- _Data for the task_:
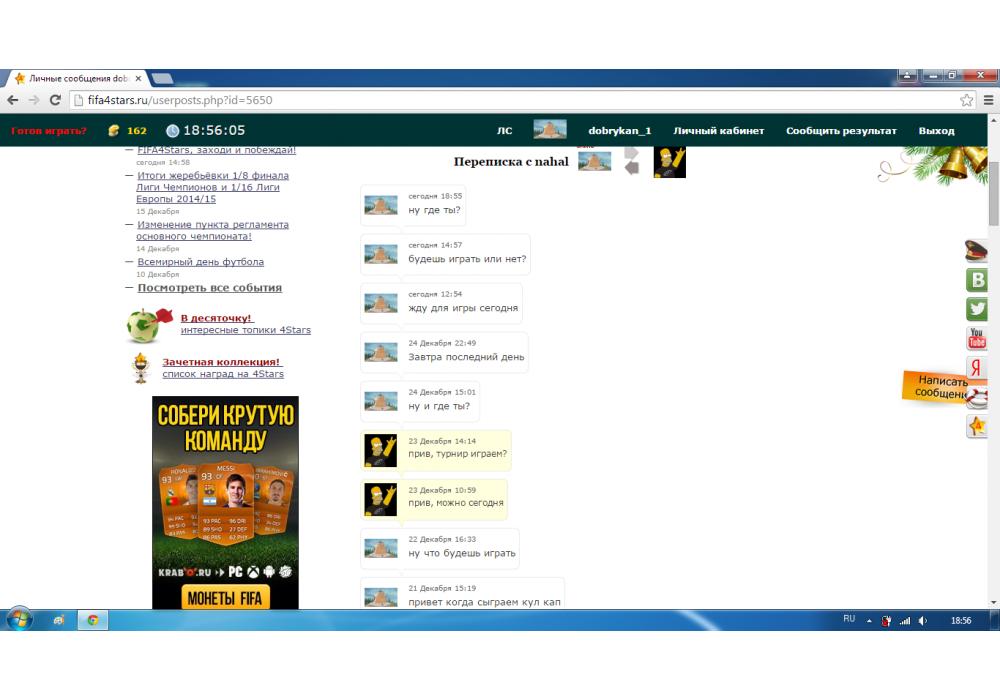The width and height of the screenshot is (1000, 700).
Task: Click the VK share icon
Action: point(977,280)
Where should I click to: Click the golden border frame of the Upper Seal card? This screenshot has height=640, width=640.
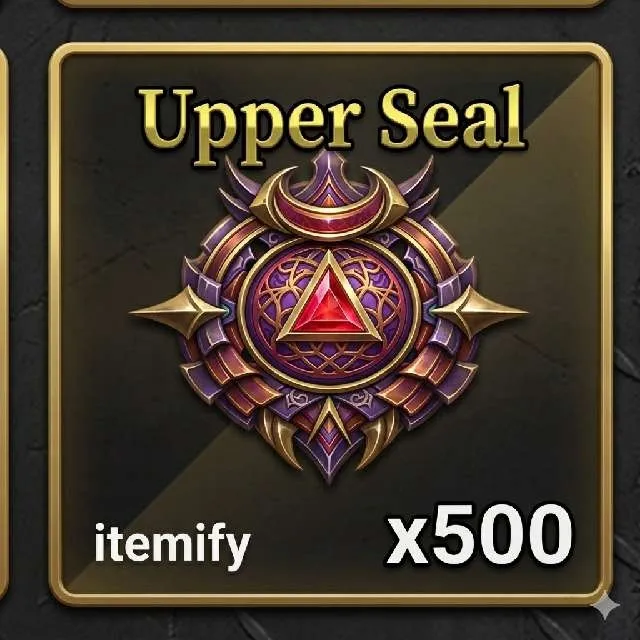(x=331, y=50)
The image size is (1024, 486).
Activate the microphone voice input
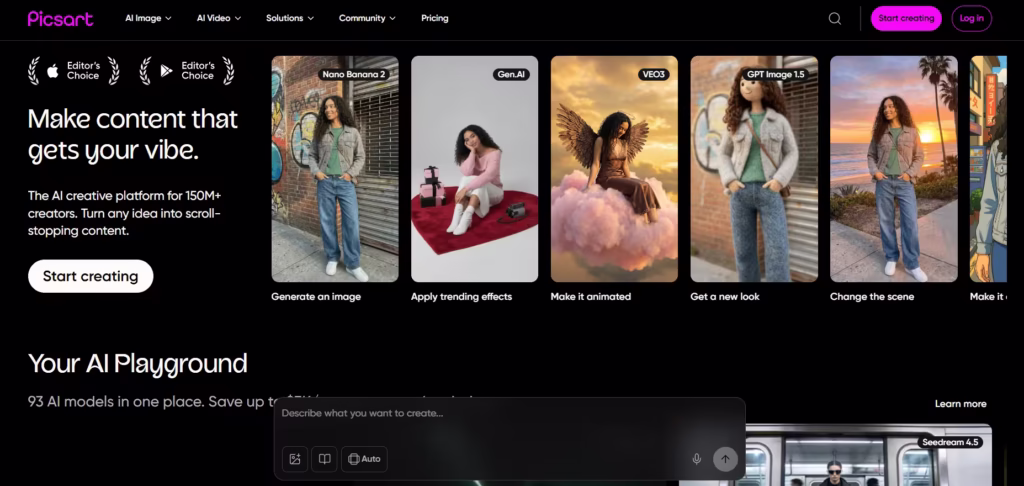(697, 459)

- _What you should do_:
Each line from the one containing "Where should I" through the final line of the data must be reproduced exactly, both ends included, with no pictures in the copy.

- _Result for this task_:
Where should I click to: Click the golden border frame of the Upper Seal card? This screenshot has height=640, width=640.
(x=331, y=50)
The image size is (1024, 486).
Activate the microphone voice input
(697, 459)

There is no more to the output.